Just curious, what kind of doctor are you and where? I'm up in the Denton area, that's why I'm curious.
BTW, thanks for offering up your experience. I've heard similar stories from my sister in Phoenix and my brother who's at UT Southwestern. It's really crazy how expensive everything is but for sure, the hospitals are usually not the ones raking in the money, and those examples are perfect to show how just the threat of a lawsuit can double or triple the cost or a patient's total bill.
I have no insurance so I pay cash. The total was $3000.00.
I did the same thing when I had cancer. I shopped. I'll just give you one example. I needed a CT with contrast. Memorial Hospital wanted $1200.00. Another place wanted $900.00. I got it for $250.00. The place I went to does all the imaging for Memorial Hospital.
The reason our health care system is so expensive is because there is no incentive for people to shop.
That is unless you have to pay out of your pocket.
I understand your point. I don't know crap about the engineering side. But prior to my nursing career, I worked with him at Basketball Player Construction (excavation, paving, utilities, walls) in Frisco. I'm sure you can decipher. We were college buddies going back to '94, he got me my job there, and I believe I know him better than his wife.
He was and is a top producer and yes was and is considered a top level manager. Basically he will bring in 4-5 big jobs and then manage the operations to the penny. If he would have been part of the "club" there, he would have been knocking down $200k. His Operations VP basically answered to him, not vice versa. The VP new who made his numbers.
He was knocking down $125k there when I went out on my own in '06 and to go back to school, I saw the stubs. I, as their environmental guy was knocking down $85k when I left, had a four door xlt f150- 4x4, and a credit card to chase new business with. I basically produced enough to pay my salary and keep them out of hot water with the EPA/TCEQ. I still make good money on the side doing the permitting/compliance stuff, that is considering the time invested.

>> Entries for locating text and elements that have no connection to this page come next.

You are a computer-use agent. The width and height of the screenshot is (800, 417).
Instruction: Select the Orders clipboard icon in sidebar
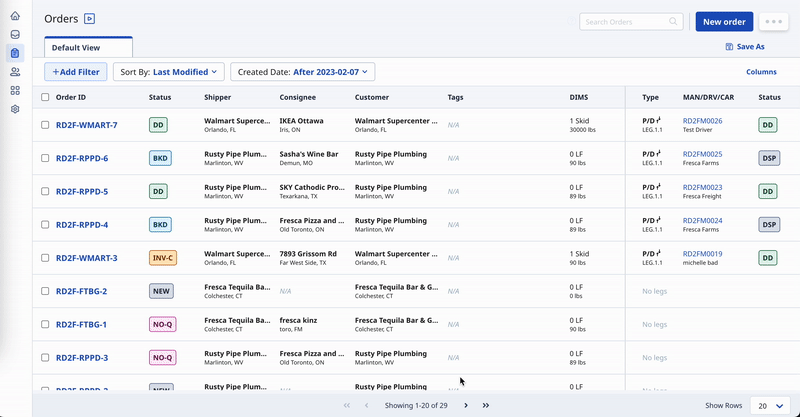[15, 53]
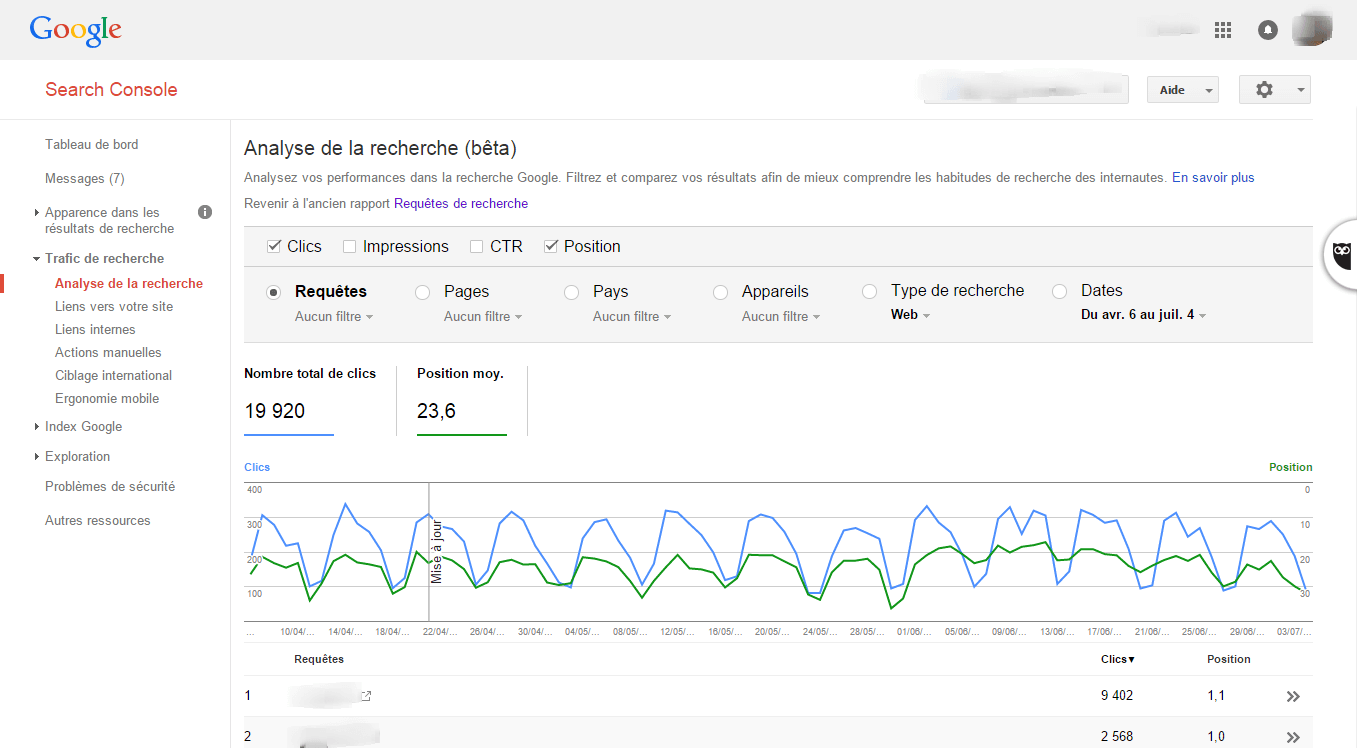
Task: Expand the Index Google section
Action: (x=83, y=426)
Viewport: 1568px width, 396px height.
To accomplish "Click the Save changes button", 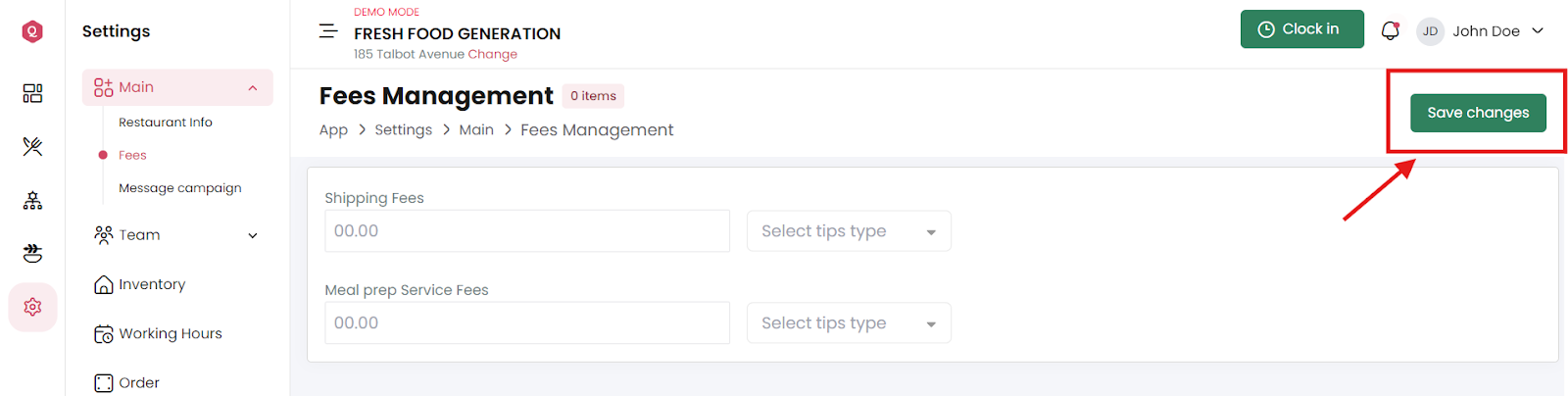I will (1478, 113).
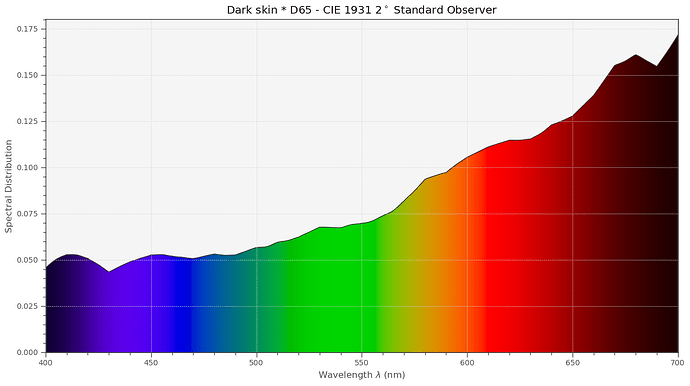Click the 0.150 y-axis tick label
This screenshot has height=386, width=690.
(28, 75)
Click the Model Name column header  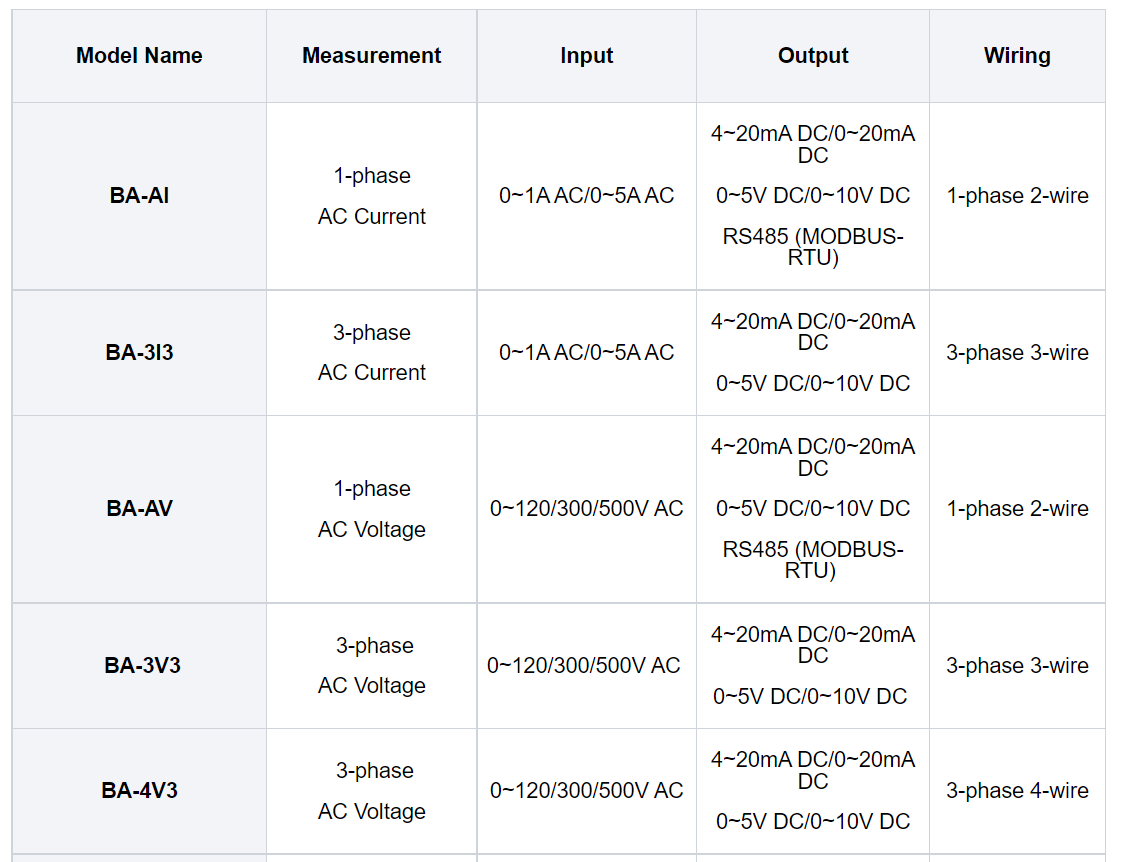139,56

All the big boys went after him (TJ Lambrect, Sinacola, etc.) when Basketball Player Constuction shut down. TJ and Sinacola, from what I hear, aren't scared to pay $120-$150 for a producer. He got in with a small up and coming company with a $120k base and yearly bonus of 10% of bottom line profit off of his jobs. He brought in almost 7 million last year that put $600k to the bottom of the P&L. They are currently begging him to sign partnership papers and up his bonus %, because they are terrified he will go out on his own. Which is what I tried to talk him into anyway before going to small up and coming construction co.

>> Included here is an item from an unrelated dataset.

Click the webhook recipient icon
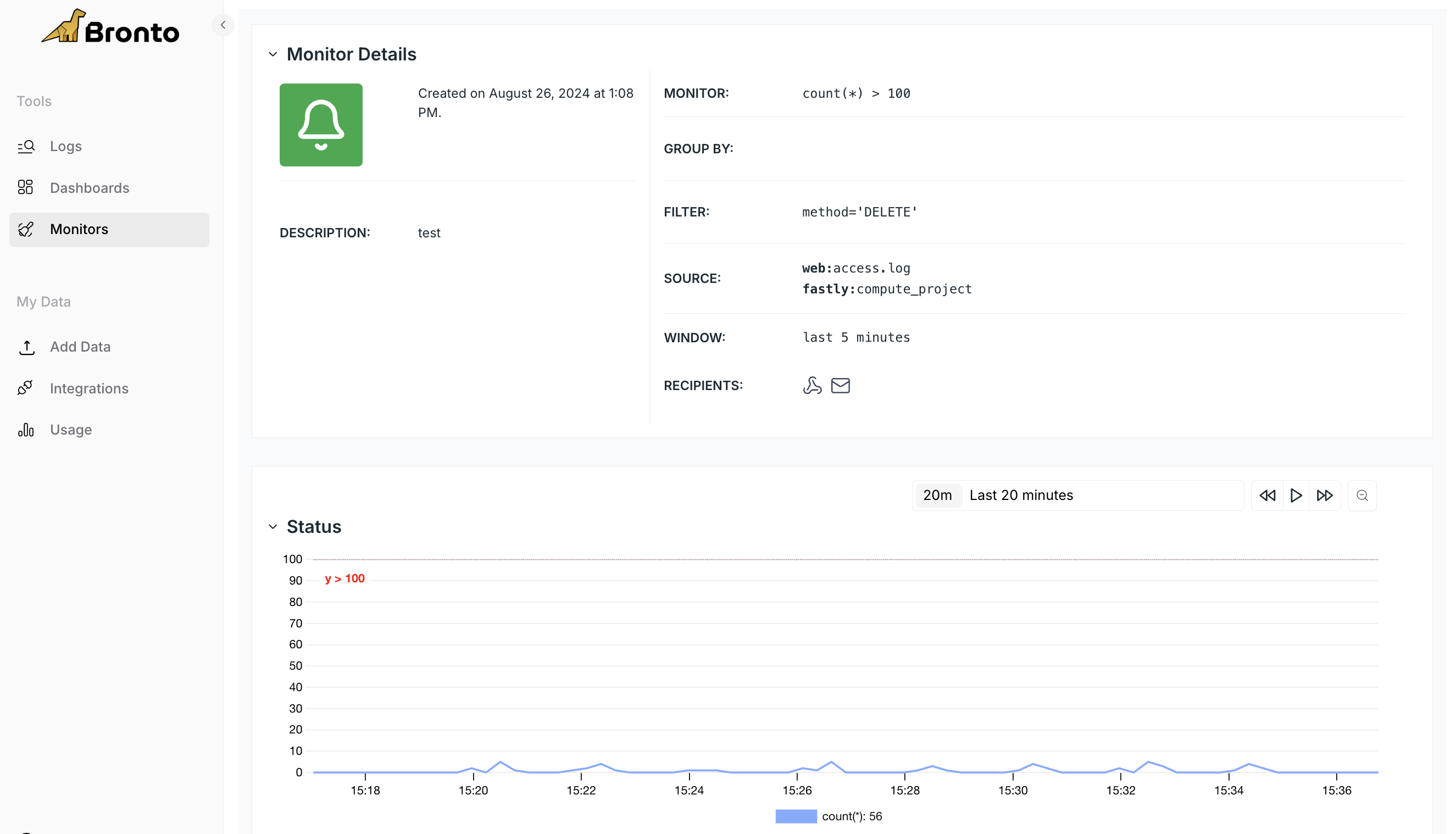 [812, 386]
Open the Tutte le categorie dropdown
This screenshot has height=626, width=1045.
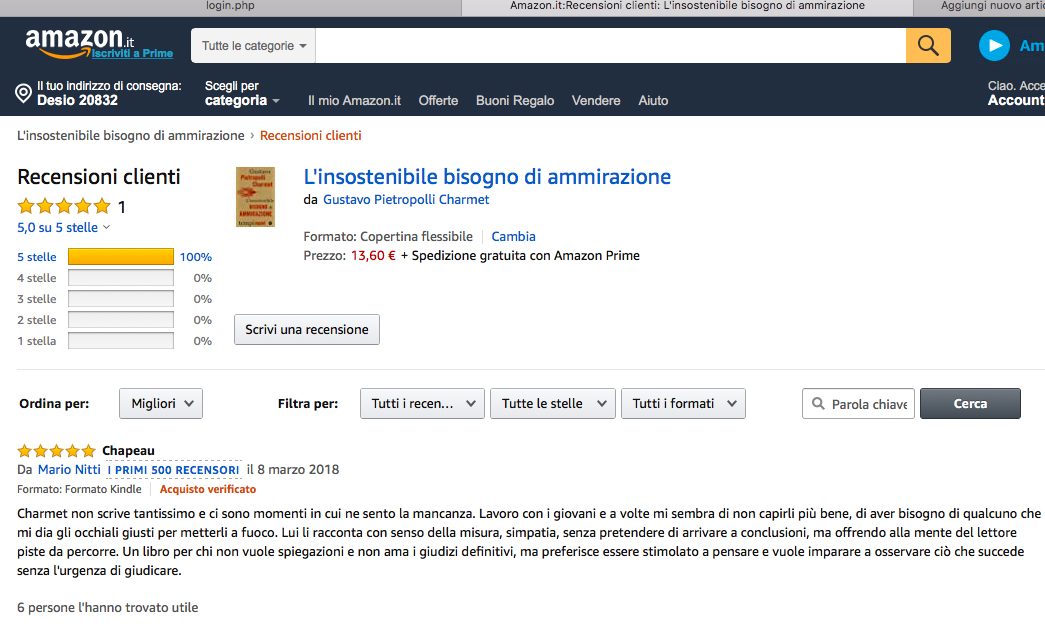point(253,45)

Now, the regular guy estimators working the residential / road / utilities side of things that I still know, were and are making that kind of money. That is the ones lucky enough to have jobs right now. I know a lot of good guys sitting at home starring at the wall. What I understand most dirt/utility/paving contractors are doing those jobs for cost just to keep the wheels turning. And Weir Bros., is supposedly killing those numbers just to get the trucking $$$.
I know my main customer put 3% on a $6 million road job last Nov. and finished 7 out of 26, 1/2 mil back. It's brutal out there right now. There were companies from all over the US chasing that one. You wouldn't see that in '99-'08.
I was lucky in that I got out at the right time and had enough business to get myself thru school for the second time. Got out for 2 reasons: one on my death bed I wanted to know I did something a little more substantial than get rich guys their permits and keep them out of court (a little drama queenish I know), two I feared I would be out of work when it was time to start my family.
Now back to your other points. Those all sound typical of what I see and despite of my earlier rants I don't think the healthcare industry is anywhere in the ball park of perfect. It is broken to an extent and I don't know the answer. I was just illustrating what I currently see. That IMHO we are already in a socialized system were people such as Stamford's mom and those of us who pay insurance are already funding the healthcare system for the rest. Again just MHO.
Shit I gotta get in bed, gonna be up at 0530.